**Short exercise A:** In the text about the milk man, what price does the uncle receive for a litre sold to the society?
**Short exercise B:** Write the next part of the text about the milk man and the uncle's dairy sales, starting after its final sentence.

**Supplied text:**
★ ★ ★ ★ ★
Chad Kruger is alive and I haven’t emailed him yet, and the’re three letters to Maeve Binchy which I need to send out. Time.

-----‘Have you felt inside her?’
Nay, I haven’t had time.’ He turned harassed eyes towards me
We are behind with the milkin’ this morning. We can’t be late for t’milk man.’
I knew what he meant. The drivers who collected the churns for the big dairy companies were a fierce body of men. Probably kind husbands and fathers at normal times but subject to violent outbursts of rage if they were kept waiting even for an instant. I couldn’t blame them, because they had a lot of territory to cover and many farms to visit, but I had seen them when provoked and their anger was frightening to behold----
I can relate to this. My uncle has to get up at bizarre hours just so not to upset the milk man, he sells a litre for 25 Shillings to the society. Half a litre of the same when packed is Ksh 50. So we tell him to take a risk and move to Brookside but, what will happen when Brookside decides to take less he wonders.
★ ★ ★ ★ ★
**Material provided:**
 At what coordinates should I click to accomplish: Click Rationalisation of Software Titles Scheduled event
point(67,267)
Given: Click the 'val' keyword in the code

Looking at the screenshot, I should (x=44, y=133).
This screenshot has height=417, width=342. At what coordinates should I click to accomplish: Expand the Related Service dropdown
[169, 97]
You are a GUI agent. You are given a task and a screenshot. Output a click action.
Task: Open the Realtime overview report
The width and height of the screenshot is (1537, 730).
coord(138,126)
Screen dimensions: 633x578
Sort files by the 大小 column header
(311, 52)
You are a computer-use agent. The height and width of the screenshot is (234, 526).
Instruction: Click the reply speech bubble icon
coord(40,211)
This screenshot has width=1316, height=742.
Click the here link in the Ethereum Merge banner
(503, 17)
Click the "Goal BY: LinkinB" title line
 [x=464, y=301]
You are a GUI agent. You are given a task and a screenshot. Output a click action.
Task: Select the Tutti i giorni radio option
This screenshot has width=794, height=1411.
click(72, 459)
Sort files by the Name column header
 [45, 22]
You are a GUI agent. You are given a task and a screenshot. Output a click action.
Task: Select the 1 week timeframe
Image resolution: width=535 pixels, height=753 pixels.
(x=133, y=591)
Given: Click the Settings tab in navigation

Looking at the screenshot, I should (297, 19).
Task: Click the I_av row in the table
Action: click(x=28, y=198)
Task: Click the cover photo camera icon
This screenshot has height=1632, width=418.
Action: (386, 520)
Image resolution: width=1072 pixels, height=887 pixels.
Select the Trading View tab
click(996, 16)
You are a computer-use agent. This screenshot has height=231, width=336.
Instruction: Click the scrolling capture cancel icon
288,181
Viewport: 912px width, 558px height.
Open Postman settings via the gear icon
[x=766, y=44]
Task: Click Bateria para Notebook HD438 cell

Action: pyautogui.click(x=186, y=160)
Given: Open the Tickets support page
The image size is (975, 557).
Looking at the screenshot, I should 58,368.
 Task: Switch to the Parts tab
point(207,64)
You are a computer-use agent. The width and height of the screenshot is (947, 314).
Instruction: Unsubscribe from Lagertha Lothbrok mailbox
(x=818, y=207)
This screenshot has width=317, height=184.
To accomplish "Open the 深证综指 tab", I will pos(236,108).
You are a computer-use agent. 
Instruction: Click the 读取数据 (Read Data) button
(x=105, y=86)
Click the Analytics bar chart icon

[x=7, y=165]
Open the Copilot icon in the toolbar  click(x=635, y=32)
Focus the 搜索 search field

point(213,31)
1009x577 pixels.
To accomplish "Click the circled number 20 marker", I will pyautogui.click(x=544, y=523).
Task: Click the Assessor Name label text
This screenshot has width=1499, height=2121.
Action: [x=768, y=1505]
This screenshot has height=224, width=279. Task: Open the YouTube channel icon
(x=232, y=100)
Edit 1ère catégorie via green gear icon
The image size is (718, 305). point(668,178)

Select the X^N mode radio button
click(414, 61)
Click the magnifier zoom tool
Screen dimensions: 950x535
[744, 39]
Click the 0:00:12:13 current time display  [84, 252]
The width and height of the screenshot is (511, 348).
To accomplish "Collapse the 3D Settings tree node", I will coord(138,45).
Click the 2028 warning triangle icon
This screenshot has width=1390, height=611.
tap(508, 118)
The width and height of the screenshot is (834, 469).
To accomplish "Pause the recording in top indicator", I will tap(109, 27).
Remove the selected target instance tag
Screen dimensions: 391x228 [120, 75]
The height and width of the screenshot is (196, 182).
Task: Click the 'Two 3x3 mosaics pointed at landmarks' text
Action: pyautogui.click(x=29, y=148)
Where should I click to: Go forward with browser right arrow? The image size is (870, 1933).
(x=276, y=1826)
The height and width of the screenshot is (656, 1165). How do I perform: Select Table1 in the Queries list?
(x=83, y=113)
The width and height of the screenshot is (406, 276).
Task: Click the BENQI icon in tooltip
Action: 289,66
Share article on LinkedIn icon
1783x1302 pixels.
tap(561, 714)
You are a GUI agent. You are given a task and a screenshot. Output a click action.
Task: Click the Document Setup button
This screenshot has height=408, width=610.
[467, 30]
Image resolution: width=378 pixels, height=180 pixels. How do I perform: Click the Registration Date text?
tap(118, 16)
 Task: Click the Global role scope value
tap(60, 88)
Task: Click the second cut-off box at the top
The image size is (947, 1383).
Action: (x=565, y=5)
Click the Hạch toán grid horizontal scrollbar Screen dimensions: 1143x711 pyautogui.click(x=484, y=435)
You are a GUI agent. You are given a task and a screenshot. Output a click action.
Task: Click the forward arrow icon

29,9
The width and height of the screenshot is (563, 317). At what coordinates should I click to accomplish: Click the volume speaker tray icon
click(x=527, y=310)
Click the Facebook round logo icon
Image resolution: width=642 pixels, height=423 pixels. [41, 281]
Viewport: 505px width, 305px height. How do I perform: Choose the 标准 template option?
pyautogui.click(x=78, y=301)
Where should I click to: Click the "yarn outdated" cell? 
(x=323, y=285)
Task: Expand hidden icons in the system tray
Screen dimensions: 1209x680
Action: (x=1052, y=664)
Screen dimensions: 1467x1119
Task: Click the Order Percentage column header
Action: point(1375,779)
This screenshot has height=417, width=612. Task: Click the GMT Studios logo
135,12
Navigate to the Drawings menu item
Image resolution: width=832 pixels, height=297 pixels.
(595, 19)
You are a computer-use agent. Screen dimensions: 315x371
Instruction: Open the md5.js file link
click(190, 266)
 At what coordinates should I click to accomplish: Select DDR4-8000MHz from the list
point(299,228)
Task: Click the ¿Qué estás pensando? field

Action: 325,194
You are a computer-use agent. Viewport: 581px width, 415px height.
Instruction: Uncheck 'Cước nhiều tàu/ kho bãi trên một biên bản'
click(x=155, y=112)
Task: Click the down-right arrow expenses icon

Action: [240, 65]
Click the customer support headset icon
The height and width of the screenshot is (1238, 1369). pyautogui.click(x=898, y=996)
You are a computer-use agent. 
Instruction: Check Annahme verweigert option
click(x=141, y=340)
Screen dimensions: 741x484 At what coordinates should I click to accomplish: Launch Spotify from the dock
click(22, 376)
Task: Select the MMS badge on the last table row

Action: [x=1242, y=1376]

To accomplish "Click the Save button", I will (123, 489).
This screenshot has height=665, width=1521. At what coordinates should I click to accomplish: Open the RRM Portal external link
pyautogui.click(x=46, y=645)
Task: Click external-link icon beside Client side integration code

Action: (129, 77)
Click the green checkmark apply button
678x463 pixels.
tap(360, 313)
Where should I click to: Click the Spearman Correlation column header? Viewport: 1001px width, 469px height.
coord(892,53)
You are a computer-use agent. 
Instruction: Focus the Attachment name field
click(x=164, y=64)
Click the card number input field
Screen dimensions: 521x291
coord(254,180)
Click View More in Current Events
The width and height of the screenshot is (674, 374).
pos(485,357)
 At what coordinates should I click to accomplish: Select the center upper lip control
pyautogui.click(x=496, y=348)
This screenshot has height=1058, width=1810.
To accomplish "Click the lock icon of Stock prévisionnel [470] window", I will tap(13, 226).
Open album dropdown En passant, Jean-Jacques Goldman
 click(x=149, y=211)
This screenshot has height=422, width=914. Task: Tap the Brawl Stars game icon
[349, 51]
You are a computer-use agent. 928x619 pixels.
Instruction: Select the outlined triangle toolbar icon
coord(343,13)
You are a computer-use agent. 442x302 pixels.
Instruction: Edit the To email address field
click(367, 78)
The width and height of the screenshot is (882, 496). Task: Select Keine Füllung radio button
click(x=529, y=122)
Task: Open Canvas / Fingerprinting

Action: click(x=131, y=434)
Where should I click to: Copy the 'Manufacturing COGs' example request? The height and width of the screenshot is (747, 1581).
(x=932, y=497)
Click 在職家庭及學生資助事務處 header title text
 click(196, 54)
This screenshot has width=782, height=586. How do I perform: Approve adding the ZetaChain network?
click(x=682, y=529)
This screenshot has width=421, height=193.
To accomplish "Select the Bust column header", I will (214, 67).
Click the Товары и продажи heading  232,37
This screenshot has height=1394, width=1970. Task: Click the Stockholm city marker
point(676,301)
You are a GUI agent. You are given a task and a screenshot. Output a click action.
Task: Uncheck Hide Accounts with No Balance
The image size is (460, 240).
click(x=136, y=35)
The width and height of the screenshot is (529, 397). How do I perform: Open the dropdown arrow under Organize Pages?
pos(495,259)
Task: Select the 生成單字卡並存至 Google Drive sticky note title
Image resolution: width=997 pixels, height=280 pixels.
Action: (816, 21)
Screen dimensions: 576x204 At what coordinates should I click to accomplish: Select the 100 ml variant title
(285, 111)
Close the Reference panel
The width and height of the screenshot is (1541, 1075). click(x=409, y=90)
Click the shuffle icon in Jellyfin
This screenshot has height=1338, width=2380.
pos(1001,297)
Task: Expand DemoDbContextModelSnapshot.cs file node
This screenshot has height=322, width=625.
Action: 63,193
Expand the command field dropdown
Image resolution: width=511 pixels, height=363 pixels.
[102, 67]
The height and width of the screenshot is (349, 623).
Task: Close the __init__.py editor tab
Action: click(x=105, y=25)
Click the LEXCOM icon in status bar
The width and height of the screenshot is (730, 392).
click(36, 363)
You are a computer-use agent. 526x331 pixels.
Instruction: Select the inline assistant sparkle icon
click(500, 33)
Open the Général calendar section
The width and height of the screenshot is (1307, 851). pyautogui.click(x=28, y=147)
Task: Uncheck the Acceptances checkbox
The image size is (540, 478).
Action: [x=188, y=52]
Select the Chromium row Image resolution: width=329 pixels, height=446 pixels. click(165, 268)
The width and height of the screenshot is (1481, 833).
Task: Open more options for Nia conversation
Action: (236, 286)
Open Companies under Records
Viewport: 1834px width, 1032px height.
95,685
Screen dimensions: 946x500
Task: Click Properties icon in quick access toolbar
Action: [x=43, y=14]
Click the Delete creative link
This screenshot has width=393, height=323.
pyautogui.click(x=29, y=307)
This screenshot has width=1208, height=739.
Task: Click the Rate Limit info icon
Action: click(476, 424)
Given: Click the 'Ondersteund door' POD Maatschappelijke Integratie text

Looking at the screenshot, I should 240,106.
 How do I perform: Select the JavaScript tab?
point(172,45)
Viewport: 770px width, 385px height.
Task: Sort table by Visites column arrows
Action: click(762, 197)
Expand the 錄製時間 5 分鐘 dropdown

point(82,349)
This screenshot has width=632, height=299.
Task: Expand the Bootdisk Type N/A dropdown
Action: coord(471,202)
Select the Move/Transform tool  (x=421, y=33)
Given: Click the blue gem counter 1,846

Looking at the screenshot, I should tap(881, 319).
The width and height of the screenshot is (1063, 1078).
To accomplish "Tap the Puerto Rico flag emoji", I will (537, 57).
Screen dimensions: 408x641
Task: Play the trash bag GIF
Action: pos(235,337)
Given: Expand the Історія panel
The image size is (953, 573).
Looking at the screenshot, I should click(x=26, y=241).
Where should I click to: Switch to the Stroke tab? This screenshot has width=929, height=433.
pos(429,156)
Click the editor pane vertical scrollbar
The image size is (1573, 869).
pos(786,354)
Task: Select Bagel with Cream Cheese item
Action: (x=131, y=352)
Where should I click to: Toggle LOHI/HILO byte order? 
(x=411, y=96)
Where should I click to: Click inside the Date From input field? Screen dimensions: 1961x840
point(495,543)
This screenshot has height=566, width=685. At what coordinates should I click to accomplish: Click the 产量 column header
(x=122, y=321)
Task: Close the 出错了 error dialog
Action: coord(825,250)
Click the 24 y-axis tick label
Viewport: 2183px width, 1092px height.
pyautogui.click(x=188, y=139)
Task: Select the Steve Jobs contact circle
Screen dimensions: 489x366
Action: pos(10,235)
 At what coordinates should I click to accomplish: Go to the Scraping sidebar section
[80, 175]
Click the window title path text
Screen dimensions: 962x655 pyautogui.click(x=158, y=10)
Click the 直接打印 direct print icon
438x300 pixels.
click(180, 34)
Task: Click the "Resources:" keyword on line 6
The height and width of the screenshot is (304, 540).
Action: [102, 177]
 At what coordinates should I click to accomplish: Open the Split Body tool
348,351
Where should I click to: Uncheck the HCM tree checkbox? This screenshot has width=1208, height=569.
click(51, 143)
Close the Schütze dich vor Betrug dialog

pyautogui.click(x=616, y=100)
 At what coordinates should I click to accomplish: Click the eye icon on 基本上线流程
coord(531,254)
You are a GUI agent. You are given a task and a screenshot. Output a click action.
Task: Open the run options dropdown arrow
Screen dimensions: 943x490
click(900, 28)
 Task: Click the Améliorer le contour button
★ ★ ★ ★ ★
**Reply A:** 25 Shillings.

**Reply B:**
------------She was of the farming generation which had come through the tough times before the war and her gaunt, slightly bowed frame and lined face bore testimony to the hard years. It was the kind of face I had seen on so many of the old Yorkshire folk-grim, but kindly.----------
Reading that paragraph lists faces in my mind that would fit that description. Years of hard, tiring work have lined their faces and roughed their palms.



…….Afterwards we walked through the scented silence of the woods,

The pine needles soft under our feet, and he talked, not only about the deer, but about the other wild creatures of the forest and about the plants and flowers which flourished in those secret places. He seemed to know it all and I began to understand the depths of the interest which colored his entire life. He held the key to a magic world.
As we reached the field the sun came out and, looking back, I could see long drifts of bluebells among the dark holes of the trees, and in the glades, where the first ray struck through the branches, the primroses and anemones shone like scattered jewels…….

Yep, that’s James Herriot for you.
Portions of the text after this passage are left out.